* [Dataset excerpt]

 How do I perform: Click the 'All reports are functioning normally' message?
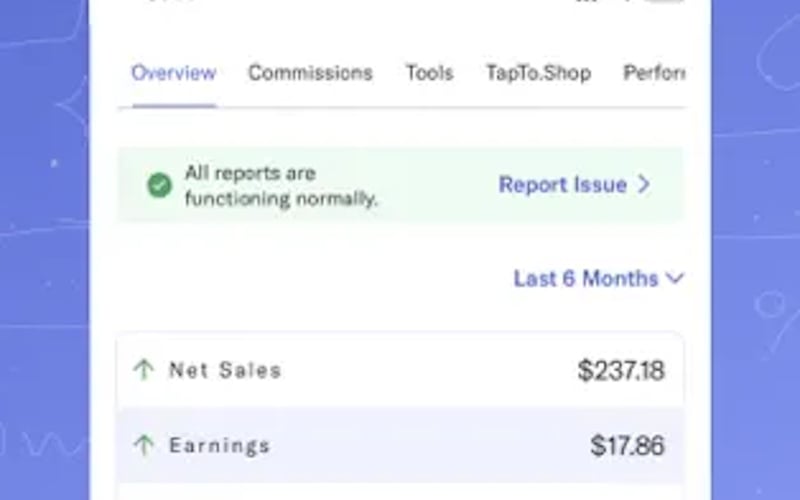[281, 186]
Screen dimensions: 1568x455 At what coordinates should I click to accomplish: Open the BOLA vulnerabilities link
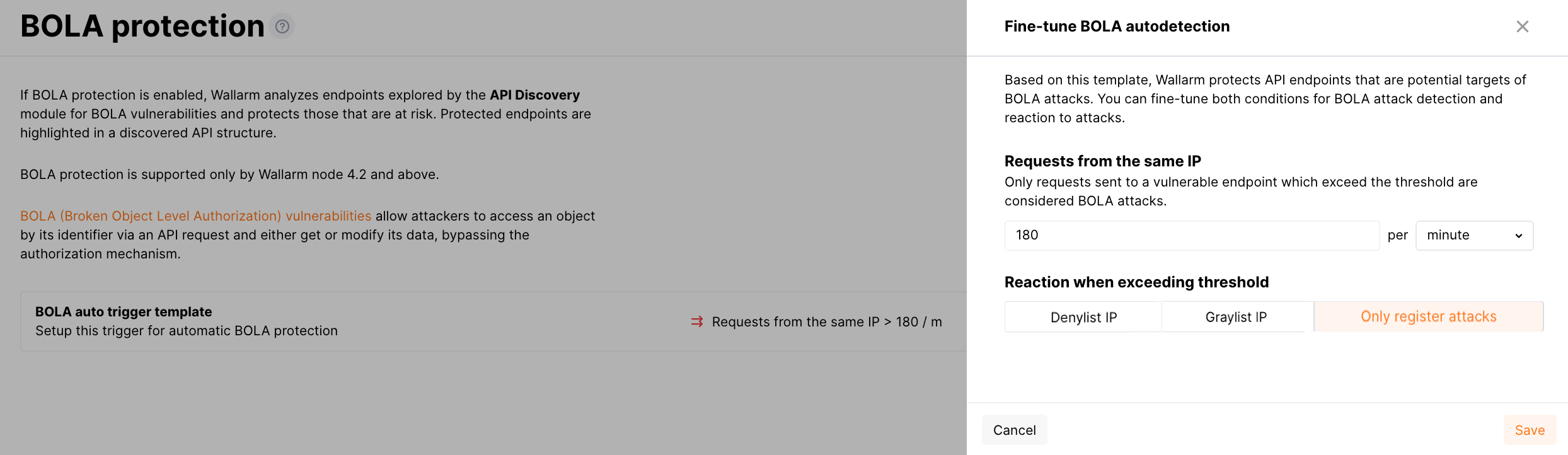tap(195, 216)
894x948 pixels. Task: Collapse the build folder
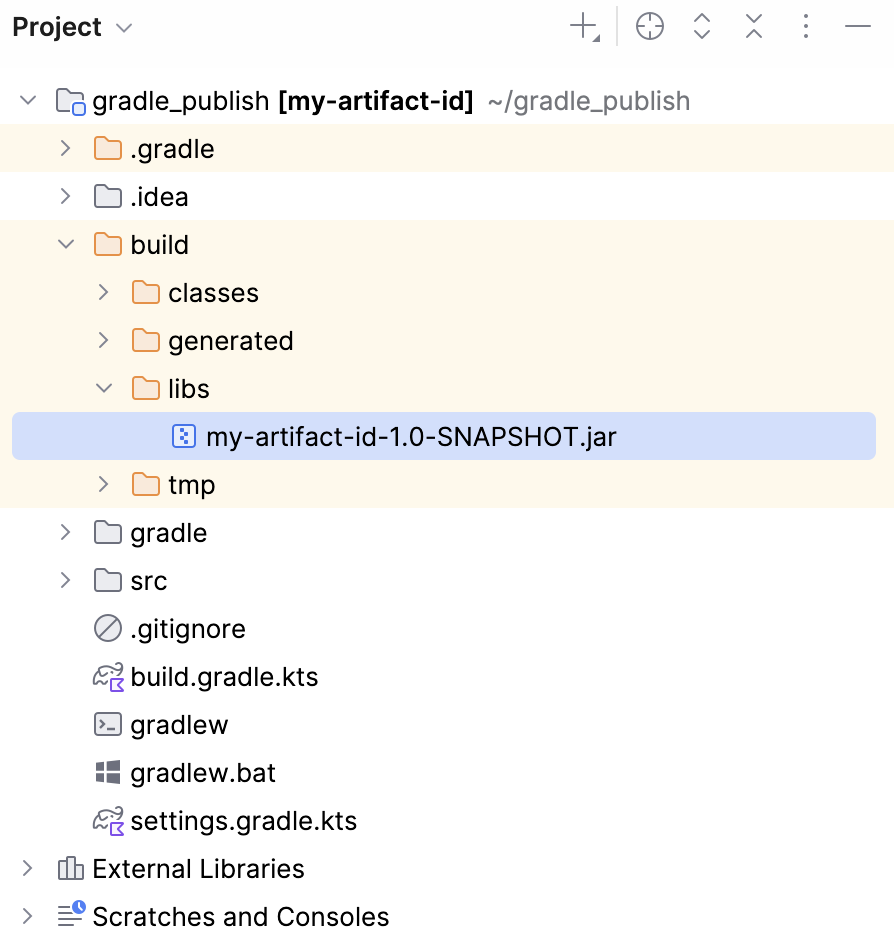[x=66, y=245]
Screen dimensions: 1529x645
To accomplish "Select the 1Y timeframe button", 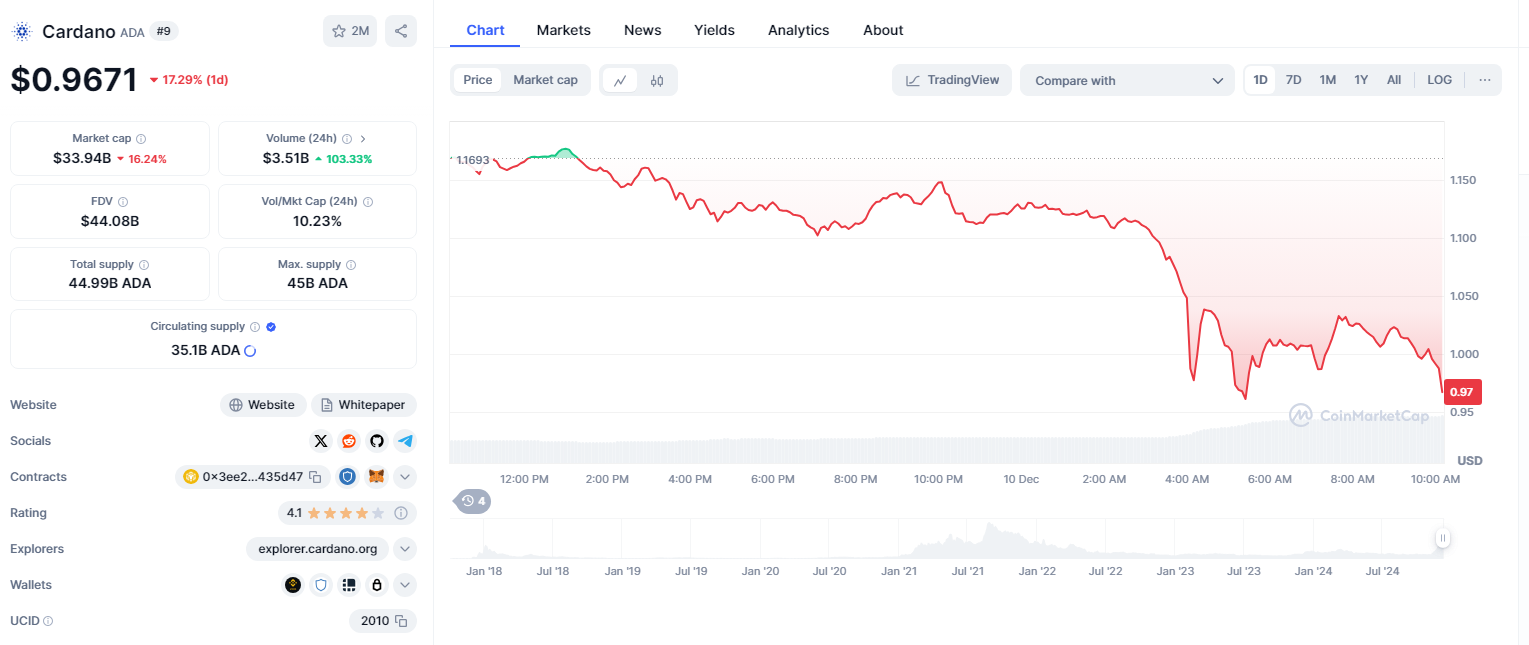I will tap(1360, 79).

* * *

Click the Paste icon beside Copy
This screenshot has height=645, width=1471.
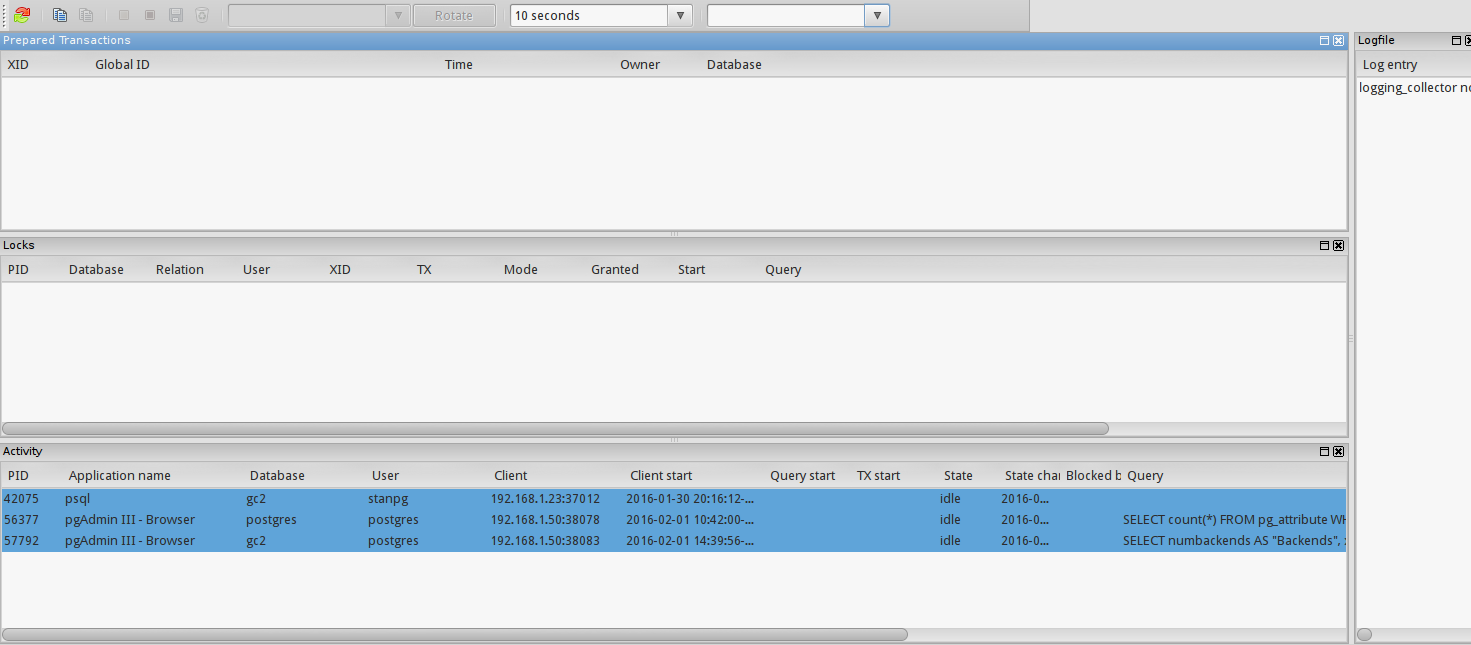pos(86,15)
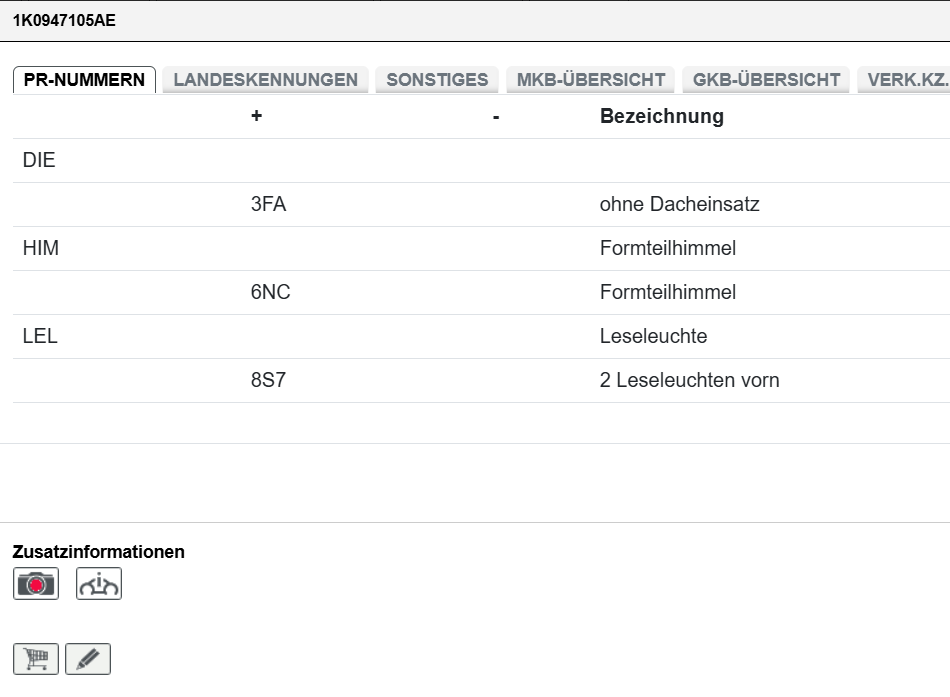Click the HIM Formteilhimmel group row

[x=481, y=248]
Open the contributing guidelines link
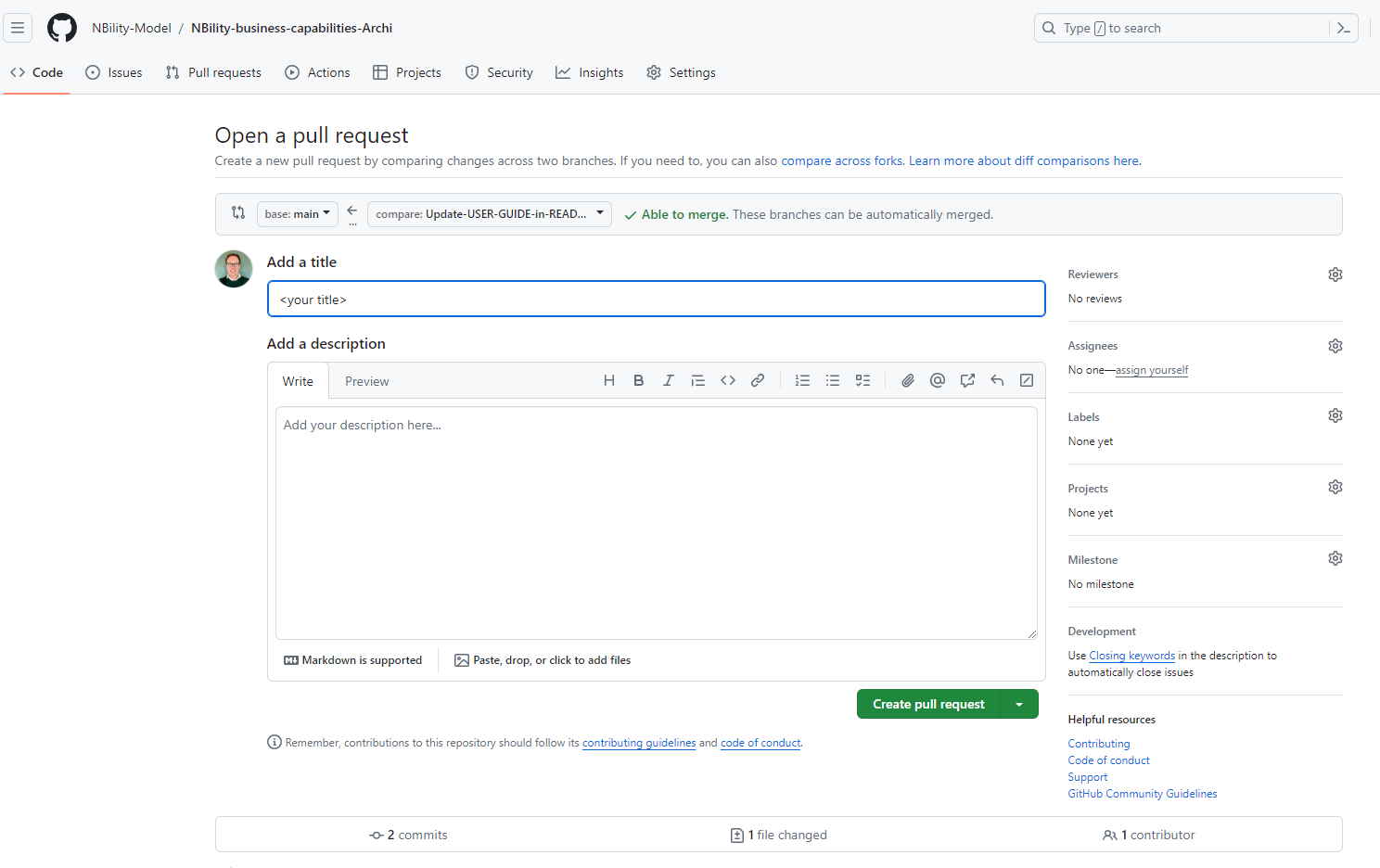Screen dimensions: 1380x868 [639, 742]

* [Description of the task]
How many lines in the records above contain the word "link"? Reply with the number alone.

* [The output]
2